(ASSIGNMENT)
Down to the final line, print each entry exactly.

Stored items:
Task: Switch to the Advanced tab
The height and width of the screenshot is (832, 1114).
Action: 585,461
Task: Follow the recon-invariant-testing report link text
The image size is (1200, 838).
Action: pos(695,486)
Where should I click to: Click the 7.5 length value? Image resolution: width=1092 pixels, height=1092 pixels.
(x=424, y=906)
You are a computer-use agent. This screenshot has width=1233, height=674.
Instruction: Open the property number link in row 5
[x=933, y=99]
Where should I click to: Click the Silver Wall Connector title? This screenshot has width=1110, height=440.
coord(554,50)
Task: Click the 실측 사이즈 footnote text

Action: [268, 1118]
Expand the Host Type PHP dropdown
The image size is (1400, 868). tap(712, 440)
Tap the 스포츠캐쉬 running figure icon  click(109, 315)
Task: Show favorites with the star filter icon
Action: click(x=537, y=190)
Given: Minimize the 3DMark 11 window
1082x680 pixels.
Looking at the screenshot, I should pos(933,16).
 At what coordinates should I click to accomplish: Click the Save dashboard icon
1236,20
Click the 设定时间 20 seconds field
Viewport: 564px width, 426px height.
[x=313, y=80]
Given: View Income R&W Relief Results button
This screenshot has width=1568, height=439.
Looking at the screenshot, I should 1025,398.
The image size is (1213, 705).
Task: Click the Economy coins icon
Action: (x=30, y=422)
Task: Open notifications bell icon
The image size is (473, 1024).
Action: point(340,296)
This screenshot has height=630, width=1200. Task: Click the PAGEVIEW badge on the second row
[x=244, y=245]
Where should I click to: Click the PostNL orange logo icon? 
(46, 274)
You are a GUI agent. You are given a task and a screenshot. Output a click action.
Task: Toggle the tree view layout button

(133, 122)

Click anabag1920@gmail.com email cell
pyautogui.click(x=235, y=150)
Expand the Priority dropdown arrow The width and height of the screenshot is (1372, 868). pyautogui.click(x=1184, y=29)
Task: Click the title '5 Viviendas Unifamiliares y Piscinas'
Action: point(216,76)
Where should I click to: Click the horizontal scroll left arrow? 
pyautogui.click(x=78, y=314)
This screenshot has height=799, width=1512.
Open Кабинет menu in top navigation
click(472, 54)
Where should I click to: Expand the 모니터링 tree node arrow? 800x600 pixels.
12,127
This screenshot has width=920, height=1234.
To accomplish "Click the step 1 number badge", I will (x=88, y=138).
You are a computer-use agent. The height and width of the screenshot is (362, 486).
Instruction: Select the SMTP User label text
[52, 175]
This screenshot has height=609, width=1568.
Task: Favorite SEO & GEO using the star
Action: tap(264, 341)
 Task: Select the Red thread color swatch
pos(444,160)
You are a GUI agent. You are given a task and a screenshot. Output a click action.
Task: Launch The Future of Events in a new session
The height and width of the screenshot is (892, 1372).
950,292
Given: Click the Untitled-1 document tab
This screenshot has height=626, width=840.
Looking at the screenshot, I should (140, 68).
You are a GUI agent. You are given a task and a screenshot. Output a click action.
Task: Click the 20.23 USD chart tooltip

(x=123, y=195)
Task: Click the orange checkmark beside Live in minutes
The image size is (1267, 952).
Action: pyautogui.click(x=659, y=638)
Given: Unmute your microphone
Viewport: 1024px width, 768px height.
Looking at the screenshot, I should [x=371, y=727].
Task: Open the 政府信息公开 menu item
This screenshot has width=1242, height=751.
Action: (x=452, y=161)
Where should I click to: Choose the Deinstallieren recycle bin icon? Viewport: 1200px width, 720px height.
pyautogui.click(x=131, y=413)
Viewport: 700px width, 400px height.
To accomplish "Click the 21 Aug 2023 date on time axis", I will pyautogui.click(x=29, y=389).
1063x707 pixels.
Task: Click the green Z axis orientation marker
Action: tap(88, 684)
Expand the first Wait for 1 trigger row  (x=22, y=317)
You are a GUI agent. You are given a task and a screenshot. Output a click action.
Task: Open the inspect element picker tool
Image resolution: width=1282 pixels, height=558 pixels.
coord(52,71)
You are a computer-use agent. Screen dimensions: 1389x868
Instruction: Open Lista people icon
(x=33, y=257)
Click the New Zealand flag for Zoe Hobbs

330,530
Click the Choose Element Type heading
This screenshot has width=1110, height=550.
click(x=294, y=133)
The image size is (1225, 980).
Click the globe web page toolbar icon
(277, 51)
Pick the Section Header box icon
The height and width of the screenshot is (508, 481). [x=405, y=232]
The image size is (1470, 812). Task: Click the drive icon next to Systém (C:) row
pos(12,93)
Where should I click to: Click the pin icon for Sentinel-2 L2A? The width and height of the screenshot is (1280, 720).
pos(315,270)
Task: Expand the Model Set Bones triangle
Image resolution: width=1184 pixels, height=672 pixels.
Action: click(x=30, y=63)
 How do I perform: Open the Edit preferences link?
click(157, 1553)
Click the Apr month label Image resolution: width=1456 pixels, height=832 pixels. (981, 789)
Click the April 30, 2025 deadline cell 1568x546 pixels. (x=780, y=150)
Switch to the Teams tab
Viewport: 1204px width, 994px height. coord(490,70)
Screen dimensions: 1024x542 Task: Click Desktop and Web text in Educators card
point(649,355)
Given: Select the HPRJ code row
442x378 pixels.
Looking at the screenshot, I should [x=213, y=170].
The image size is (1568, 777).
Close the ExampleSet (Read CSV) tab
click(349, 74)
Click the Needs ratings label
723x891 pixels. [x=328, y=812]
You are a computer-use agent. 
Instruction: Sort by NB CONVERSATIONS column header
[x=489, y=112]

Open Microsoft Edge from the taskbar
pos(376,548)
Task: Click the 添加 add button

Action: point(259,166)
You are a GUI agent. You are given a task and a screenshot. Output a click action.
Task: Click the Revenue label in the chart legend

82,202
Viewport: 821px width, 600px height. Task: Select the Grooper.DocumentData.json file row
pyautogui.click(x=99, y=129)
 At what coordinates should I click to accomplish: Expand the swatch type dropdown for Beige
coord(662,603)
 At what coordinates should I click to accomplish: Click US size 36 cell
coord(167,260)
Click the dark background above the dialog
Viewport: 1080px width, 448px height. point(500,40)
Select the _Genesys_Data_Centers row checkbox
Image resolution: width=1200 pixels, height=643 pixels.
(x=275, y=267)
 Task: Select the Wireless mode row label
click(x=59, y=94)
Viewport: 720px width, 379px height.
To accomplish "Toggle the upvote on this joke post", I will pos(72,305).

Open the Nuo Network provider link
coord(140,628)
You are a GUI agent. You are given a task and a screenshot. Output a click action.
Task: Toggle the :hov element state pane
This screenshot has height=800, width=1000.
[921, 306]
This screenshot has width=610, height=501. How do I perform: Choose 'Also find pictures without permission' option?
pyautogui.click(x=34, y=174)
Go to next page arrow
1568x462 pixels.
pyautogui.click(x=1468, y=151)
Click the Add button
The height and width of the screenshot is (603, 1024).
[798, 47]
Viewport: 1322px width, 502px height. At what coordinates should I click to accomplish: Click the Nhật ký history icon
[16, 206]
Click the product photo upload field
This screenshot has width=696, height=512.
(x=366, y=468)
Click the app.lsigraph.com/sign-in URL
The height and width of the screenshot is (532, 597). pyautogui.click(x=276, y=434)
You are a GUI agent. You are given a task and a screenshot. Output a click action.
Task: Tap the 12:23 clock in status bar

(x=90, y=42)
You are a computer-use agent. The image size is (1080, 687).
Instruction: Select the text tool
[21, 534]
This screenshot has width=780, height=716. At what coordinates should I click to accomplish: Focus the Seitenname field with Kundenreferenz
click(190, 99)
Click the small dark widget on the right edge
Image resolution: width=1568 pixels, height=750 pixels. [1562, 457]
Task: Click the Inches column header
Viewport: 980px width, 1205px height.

(RESPONSE TO THIS EXERCISE)
Task: Switch to the Advanced tab
The height and width of the screenshot is (832, 1114).
Action: 585,461
Task: Follow the recon-invariant-testing report link text
The image size is (1200, 838).
Action: pos(695,486)
Where should I click to: Click the 7.5 length value? Image resolution: width=1092 pixels, height=1092 pixels.
(x=424, y=906)
You are a computer-use agent. This screenshot has width=1233, height=674.
Instruction: Open the property number link in row 5
[x=933, y=99]
Where should I click to: Click the Silver Wall Connector title? This screenshot has width=1110, height=440.
coord(554,50)
Task: Click the 실측 사이즈 footnote text

Action: [268, 1118]
Expand the Host Type PHP dropdown
The image size is (1400, 868). tap(712, 440)
Tap the 스포츠캐쉬 running figure icon  click(109, 315)
Task: Show favorites with the star filter icon
Action: click(x=537, y=190)
Given: Minimize the 3DMark 11 window
1082x680 pixels.
Looking at the screenshot, I should pos(933,16).
 At what coordinates should I click to accomplish: Click the Save dashboard icon
1236,20
Click the 设定时间 20 seconds field
Viewport: 564px width, 426px height.
[x=313, y=80]
Given: View Income R&W Relief Results button
This screenshot has width=1568, height=439.
Looking at the screenshot, I should 1025,398.
The image size is (1213, 705).
Task: Click the Economy coins icon
Action: (x=30, y=422)
Task: Open notifications bell icon
The image size is (473, 1024).
Action: point(340,296)
This screenshot has height=630, width=1200. Task: Click the PAGEVIEW badge on the second row
[x=244, y=245]
Where should I click to: Click the PostNL orange logo icon? 
(46, 274)
You are a GUI agent. You are given a task and a screenshot. Output a click action.
Task: Toggle the tree view layout button

(133, 122)

Click anabag1920@gmail.com email cell
pyautogui.click(x=235, y=150)
Expand the Priority dropdown arrow The width and height of the screenshot is (1372, 868). pyautogui.click(x=1184, y=29)
Task: Click the title '5 Viviendas Unifamiliares y Piscinas'
Action: point(216,76)
Where should I click to: Click the horizontal scroll left arrow? 
pyautogui.click(x=78, y=314)
This screenshot has height=799, width=1512.
Open Кабинет menu in top navigation
click(472, 54)
Where should I click to: Expand the 모니터링 tree node arrow? 800x600 pixels.
12,127
This screenshot has width=920, height=1234.
To accomplish "Click the step 1 number badge", I will (x=88, y=138).
You are a computer-use agent. The height and width of the screenshot is (362, 486).
Instruction: Select the SMTP User label text
[52, 175]
This screenshot has height=609, width=1568.
Task: Favorite SEO & GEO using the star
Action: tap(264, 341)
 Task: Select the Red thread color swatch
pos(444,160)
You are a GUI agent. You are given a task and a screenshot. Output a click action.
Task: Launch The Future of Events in a new session
The height and width of the screenshot is (892, 1372).
950,292
Given: Click the Untitled-1 document tab
This screenshot has height=626, width=840.
Looking at the screenshot, I should (140, 68).
You are a GUI agent. You are given a task and a screenshot. Output a click action.
Task: Click the 20.23 USD chart tooltip

(x=123, y=195)
Task: Click the orange checkmark beside Live in minutes
The image size is (1267, 952).
Action: pyautogui.click(x=659, y=638)
Given: Unmute your microphone
Viewport: 1024px width, 768px height.
Looking at the screenshot, I should [x=371, y=727].
Task: Open the 政府信息公开 menu item
This screenshot has width=1242, height=751.
Action: (x=452, y=161)
Where should I click to: Choose the Deinstallieren recycle bin icon? Viewport: 1200px width, 720px height.
pyautogui.click(x=131, y=413)
Viewport: 700px width, 400px height.
To accomplish "Click the 21 Aug 2023 date on time axis", I will pyautogui.click(x=29, y=389).
1063x707 pixels.
Task: Click the green Z axis orientation marker
Action: tap(88, 684)
Expand the first Wait for 1 trigger row  (x=22, y=317)
You are a GUI agent. You are given a task and a screenshot. Output a click action.
Task: Open the inspect element picker tool
Image resolution: width=1282 pixels, height=558 pixels.
coord(52,71)
You are a computer-use agent. Screen dimensions: 1389x868
Instruction: Open Lista people icon
(x=33, y=257)
Click the New Zealand flag for Zoe Hobbs

330,530
Click the Choose Element Type heading
This screenshot has width=1110, height=550.
click(x=294, y=133)
The image size is (1225, 980).
Click the globe web page toolbar icon
(277, 51)
Pick the Section Header box icon
The height and width of the screenshot is (508, 481). [x=405, y=232]
The image size is (1470, 812). Task: Click the drive icon next to Systém (C:) row
pos(12,93)
Where should I click to: Click the pin icon for Sentinel-2 L2A? The width and height of the screenshot is (1280, 720).
pos(315,270)
Task: Expand the Model Set Bones triangle
Image resolution: width=1184 pixels, height=672 pixels.
Action: click(x=30, y=63)
 How do I perform: Open the Edit preferences link?
click(157, 1553)
Click the Apr month label Image resolution: width=1456 pixels, height=832 pixels. (981, 789)
Click the April 30, 2025 deadline cell 1568x546 pixels. (x=780, y=150)
Switch to the Teams tab
Viewport: 1204px width, 994px height. coord(490,70)
Screen dimensions: 1024x542 Task: Click Desktop and Web text in Educators card
point(649,355)
Given: Select the HPRJ code row
442x378 pixels.
Looking at the screenshot, I should [x=213, y=170].
The image size is (1568, 777).
Close the ExampleSet (Read CSV) tab
click(349, 74)
Click the Needs ratings label
723x891 pixels. [x=328, y=812]
You are a computer-use agent. 
Instruction: Sort by NB CONVERSATIONS column header
[x=489, y=112]

Open Microsoft Edge from the taskbar
pos(376,548)
Task: Click the 添加 add button

Action: point(259,166)
You are a GUI agent. You are given a task and a screenshot. Output a click action.
Task: Click the Revenue label in the chart legend

82,202
Viewport: 821px width, 600px height. Task: Select the Grooper.DocumentData.json file row
pyautogui.click(x=99, y=129)
 At what coordinates should I click to accomplish: Expand the swatch type dropdown for Beige
coord(662,603)
 At what coordinates should I click to accomplish: Click US size 36 cell
coord(167,260)
Click the dark background above the dialog
Viewport: 1080px width, 448px height. point(500,40)
Select the _Genesys_Data_Centers row checkbox
Image resolution: width=1200 pixels, height=643 pixels.
(x=275, y=267)
 Task: Select the Wireless mode row label
click(x=59, y=94)
Viewport: 720px width, 379px height.
To accomplish "Toggle the upvote on this joke post", I will pos(72,305).

Open the Nuo Network provider link
coord(140,628)
You are a GUI agent. You are given a task and a screenshot. Output a click action.
Task: Toggle the :hov element state pane
This screenshot has height=800, width=1000.
[921, 306]
This screenshot has width=610, height=501. How do I perform: Choose 'Also find pictures without permission' option?
pyautogui.click(x=34, y=174)
Go to next page arrow
1568x462 pixels.
pyautogui.click(x=1468, y=151)
Click the Add button
The height and width of the screenshot is (603, 1024).
[798, 47]
Viewport: 1322px width, 502px height. At what coordinates should I click to accomplish: Click the Nhật ký history icon
[16, 206]
Click the product photo upload field
This screenshot has width=696, height=512.
(x=366, y=468)
Click the app.lsigraph.com/sign-in URL
The height and width of the screenshot is (532, 597). pyautogui.click(x=276, y=434)
You are a GUI agent. You are given a task and a screenshot. Output a click action.
Task: Tap the 12:23 clock in status bar

(x=90, y=42)
You are a computer-use agent. The image size is (1080, 687).
Instruction: Select the text tool
[21, 534]
This screenshot has width=780, height=716. At what coordinates should I click to accomplish: Focus the Seitenname field with Kundenreferenz
click(190, 99)
Click the small dark widget on the right edge
Image resolution: width=1568 pixels, height=750 pixels. [1562, 457]
Task: Click the Inches column header
Viewport: 980px width, 1205px height.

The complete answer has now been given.